--- Task to complete ---
Pick out every line in the records below that contains the string "width", and copy each one in full.

--- Material for the task ---
+===+

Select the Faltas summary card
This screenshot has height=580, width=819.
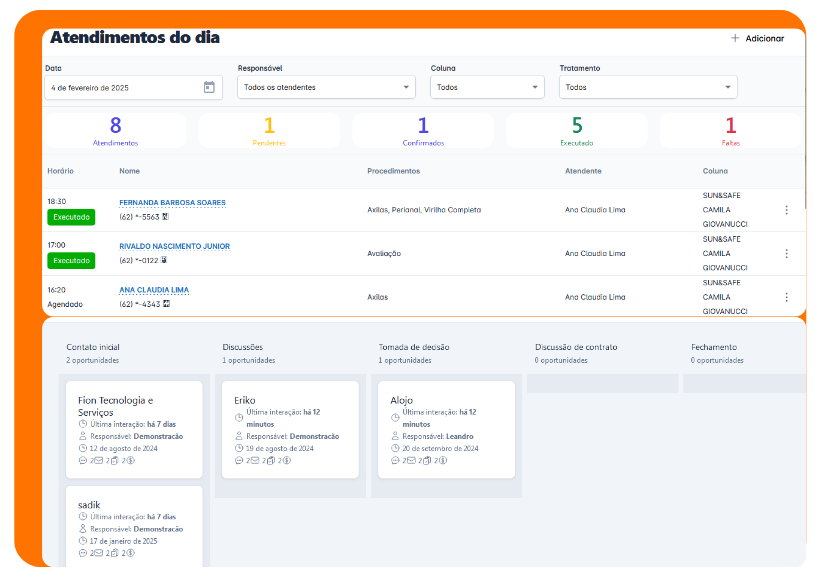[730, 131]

+===+

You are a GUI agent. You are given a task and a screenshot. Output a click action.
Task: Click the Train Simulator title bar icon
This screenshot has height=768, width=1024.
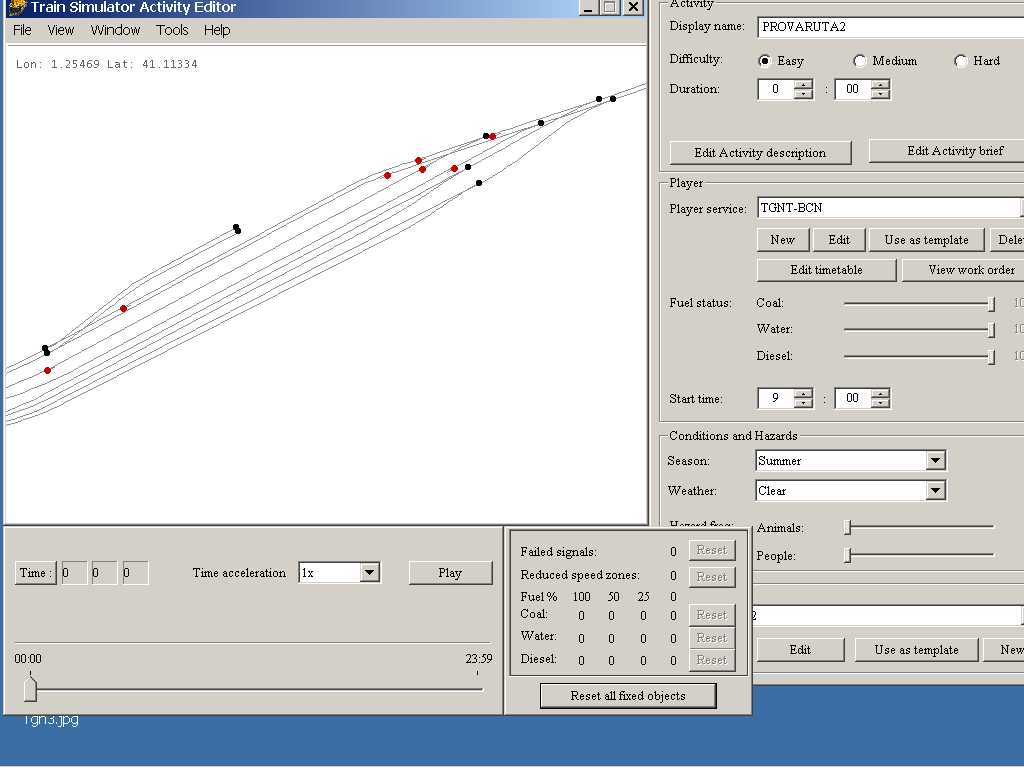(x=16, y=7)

+===+

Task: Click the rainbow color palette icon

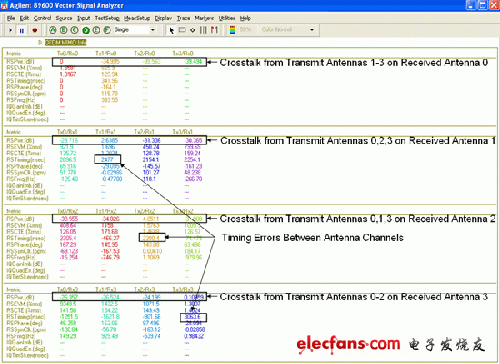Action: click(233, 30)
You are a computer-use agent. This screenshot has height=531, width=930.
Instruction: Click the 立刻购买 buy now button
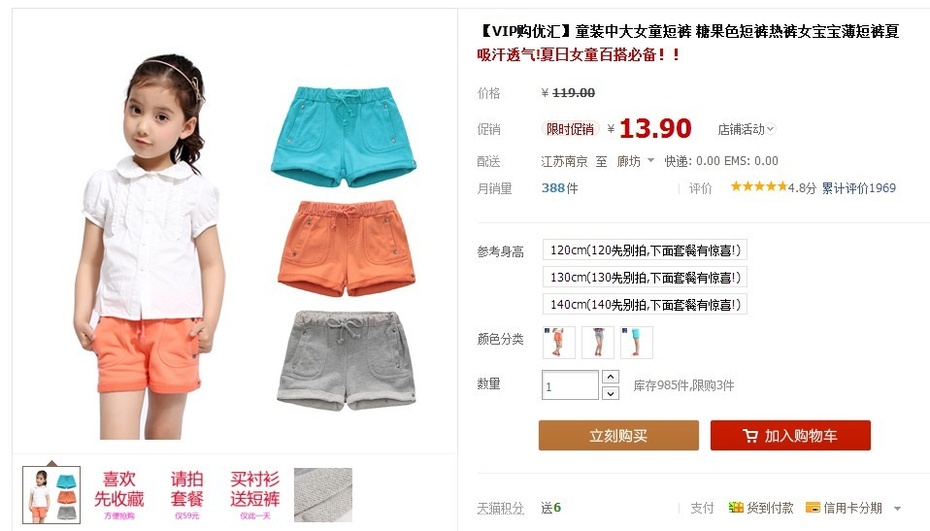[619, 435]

+===+

--- Correct answer ---
This screenshot has height=580, width=819.
This screenshot has height=768, width=1024.
You are a computer-use agent. This screenshot has height=531, width=930.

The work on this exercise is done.